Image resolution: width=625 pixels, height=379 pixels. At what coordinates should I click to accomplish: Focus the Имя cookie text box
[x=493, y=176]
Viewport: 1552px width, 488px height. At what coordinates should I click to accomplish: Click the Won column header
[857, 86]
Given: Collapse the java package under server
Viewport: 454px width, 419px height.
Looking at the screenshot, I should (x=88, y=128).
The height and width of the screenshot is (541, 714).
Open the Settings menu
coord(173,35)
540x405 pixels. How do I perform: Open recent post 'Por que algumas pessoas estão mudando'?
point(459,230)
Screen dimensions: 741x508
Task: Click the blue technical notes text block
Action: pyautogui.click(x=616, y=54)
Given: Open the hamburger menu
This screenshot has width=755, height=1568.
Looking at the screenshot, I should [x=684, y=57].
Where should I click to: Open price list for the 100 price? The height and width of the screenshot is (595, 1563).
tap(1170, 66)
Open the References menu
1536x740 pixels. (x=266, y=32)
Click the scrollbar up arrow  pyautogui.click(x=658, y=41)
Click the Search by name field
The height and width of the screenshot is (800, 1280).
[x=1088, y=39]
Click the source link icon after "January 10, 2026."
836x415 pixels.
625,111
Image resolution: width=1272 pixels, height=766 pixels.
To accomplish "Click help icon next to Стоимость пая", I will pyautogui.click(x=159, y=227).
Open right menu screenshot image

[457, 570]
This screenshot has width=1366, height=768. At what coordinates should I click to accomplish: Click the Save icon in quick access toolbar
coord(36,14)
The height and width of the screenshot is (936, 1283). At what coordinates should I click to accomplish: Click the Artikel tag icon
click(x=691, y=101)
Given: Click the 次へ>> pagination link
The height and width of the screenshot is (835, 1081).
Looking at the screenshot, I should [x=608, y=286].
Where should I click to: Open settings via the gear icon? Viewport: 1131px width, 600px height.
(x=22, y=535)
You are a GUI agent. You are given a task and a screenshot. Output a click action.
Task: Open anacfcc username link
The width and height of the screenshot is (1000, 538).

== == ==

Each line from the one holding "You are a GUI" down to the end of the records above is to be repeated exactly; no other line belongs in the reply.

You are a GUI agent. You are given a task and a screenshot. Output a click action.
Task: Open anacfcc username link
The width and height of the screenshot is (1000, 538).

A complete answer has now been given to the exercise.